I work on the engineering side, rather than the project management side. The two EHT telescopes that I work on are in Arizona, although I build some of the hardware that's being taken to the South Pole Telescope. It's getting improved to be a part of the EHT. One of the Arizona telescopes is a prototpye ALMA antenna that we just moved here from New Mexico last year, and got working a month ago.

Observations are typically done in March/April. This gives good weather at the many sites involved. The typical run is a week, and they try to get several 10-minute recordings during that time period. The data is recorded at 1 Gbyte/sec onto banks of hard drives, then shipped by FedEx to MIT for correlation. (I don't know if a FedEx truck makes it to the South Pole every day.)

The frequency used for most observations in in the 1.3mm band. The baselines are intercontinental (Arizona, Hawaii, Chile, hopefully Antarctica), up to 5000 miles. The goal is to actually get fringes between all stations, although that's not always possible due to weather and/or equipment acting up.

Comment Re:hang on (Score 1) 334

I work in radio astronomy. From what I can gather, things in other star systems are too far away to even be able to communicate, much less transport between them.

Those huge arrays of radio telescopes being built in Chile and South Africa are able to detect things on the order of a planet in size. That doesn't mean that they can communicate with the planet, just see that it exists.

Comment Re:Power does not fail here (Score 2) 236

I live in the Arizona desert, where we have violent summer thunderstorms, and lots of overhead wires for power and telephone. We sometimes have the wind knock over long stretches of lines. It's worse on the mountaintops where the telescope I work on are located. Each site has a generator to keep the equipment running.

Comment Re:There are two problems here... (Score 1) 137

I am a staff engineer at a university, so I receive most all the spam that is sent to the university's professors. I get many invitations to conferences. I assume that most, if not all, of them are bogus, since I'm not a researcher and most of them are for fields that I don't work in.

When I have looked into one or two of them out of curiosity, I went down a rabbit hole of internet weirdness (SEO, lack of citations, etc.)

Comment Re:Reality check on resolution (Score 1) 91

This is achieved by having a really big aperture. In this case, the array is spread out over 15 km, so the aperture is effectively that size. Try putting a 15 km array of telescopes in space! The information processing is necessary to combine the signals, as a 15 km single-dish antenna would be a bit tricky to set up.
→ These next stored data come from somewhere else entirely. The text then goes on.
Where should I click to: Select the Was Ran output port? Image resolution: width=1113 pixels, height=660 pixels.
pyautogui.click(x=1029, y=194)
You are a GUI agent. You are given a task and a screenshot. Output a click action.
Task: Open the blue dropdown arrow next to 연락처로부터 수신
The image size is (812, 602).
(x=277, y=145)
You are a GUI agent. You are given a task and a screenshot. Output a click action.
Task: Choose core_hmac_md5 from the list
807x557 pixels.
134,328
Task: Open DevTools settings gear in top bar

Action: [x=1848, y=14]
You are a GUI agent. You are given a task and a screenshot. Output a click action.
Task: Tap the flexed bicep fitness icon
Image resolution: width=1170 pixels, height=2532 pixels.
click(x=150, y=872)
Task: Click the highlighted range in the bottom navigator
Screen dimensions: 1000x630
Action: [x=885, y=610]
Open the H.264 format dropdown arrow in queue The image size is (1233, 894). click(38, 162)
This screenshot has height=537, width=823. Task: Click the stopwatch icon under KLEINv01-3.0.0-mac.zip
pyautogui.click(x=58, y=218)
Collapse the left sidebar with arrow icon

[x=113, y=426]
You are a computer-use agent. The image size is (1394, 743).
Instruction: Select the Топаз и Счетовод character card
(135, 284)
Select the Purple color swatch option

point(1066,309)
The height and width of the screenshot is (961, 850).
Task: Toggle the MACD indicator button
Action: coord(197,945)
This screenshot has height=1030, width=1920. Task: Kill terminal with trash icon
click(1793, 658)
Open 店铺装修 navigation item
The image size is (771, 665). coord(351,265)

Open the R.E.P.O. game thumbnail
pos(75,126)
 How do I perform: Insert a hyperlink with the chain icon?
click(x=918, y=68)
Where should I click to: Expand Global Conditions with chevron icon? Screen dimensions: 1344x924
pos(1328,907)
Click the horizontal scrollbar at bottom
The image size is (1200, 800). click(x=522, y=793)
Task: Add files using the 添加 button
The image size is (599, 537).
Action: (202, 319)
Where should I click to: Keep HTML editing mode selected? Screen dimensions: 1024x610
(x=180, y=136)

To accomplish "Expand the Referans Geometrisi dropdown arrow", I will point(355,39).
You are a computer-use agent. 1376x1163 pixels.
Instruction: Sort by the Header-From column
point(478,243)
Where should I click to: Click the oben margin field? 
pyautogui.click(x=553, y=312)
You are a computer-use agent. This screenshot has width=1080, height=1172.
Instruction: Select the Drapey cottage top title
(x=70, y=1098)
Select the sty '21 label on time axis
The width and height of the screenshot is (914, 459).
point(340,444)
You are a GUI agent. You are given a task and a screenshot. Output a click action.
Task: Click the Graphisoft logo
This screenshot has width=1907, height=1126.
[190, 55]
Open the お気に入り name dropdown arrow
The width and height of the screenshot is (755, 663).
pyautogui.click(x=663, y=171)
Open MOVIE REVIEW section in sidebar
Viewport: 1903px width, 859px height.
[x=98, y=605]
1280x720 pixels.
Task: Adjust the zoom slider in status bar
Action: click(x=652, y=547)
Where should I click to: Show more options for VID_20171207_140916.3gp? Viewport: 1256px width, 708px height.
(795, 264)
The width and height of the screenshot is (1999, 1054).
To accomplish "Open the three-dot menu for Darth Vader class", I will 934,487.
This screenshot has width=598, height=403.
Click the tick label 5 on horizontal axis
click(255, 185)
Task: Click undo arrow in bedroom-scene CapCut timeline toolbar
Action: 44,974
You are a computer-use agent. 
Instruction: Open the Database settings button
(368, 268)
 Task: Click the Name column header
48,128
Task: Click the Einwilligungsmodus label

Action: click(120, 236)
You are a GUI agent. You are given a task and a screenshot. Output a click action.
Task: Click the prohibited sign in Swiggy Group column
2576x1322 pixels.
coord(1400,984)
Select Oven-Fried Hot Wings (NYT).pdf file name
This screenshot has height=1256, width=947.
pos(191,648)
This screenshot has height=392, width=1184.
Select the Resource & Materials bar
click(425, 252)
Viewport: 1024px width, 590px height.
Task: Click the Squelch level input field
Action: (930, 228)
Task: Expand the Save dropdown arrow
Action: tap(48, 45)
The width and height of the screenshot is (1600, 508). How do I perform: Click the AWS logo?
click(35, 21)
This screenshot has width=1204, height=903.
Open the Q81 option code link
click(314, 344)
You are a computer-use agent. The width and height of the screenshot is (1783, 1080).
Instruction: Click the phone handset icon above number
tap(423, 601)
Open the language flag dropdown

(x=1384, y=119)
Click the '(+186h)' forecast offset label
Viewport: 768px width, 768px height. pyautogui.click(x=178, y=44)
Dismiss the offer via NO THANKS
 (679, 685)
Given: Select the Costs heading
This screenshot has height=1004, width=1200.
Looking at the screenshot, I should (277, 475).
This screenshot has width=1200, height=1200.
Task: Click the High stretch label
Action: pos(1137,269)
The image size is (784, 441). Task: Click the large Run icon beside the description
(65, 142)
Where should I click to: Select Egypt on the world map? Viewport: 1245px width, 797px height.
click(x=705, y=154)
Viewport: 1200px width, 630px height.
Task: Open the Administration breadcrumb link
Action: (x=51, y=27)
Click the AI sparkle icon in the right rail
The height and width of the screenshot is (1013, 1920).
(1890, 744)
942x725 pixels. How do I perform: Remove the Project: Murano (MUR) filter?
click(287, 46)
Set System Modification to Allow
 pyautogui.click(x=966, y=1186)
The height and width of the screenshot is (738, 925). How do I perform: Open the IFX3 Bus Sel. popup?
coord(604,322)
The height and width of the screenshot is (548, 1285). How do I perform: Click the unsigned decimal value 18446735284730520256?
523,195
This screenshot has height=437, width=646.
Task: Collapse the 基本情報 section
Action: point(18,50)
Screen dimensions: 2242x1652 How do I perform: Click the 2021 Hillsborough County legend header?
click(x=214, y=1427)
One number that's woefully missing from the news stories is the wavelength (frequency) at which the observation was made. NRAO has made two sets of receivers, at 3 mm and 1.3 mm wavelengths, for this array. Other countries have made different receivers, but I don't know if any of those are being used right now. Ned more information!

Comment This image cost a billion dollars (Score 5, Interesting) 91

This image is the result of a 25 year project to build a big interferometric array of millimeter-wave radio telescopes in Chile. The ALMA array is a mind-bogglingly complex system of 60+ telescopes, a correlator to combine all the signals, some bleeding-edge technology to maintain phase coherence of gigahertz signals traveling over many kilometers of optical fibers, and a bunch of other feats of engineering. I am awed by the results, and amazed that it was possible to get the whole thing to work.

I'm privileged to get to work on a prototype antenna for this project, which was just installed on Kitt Peak and commissioned today.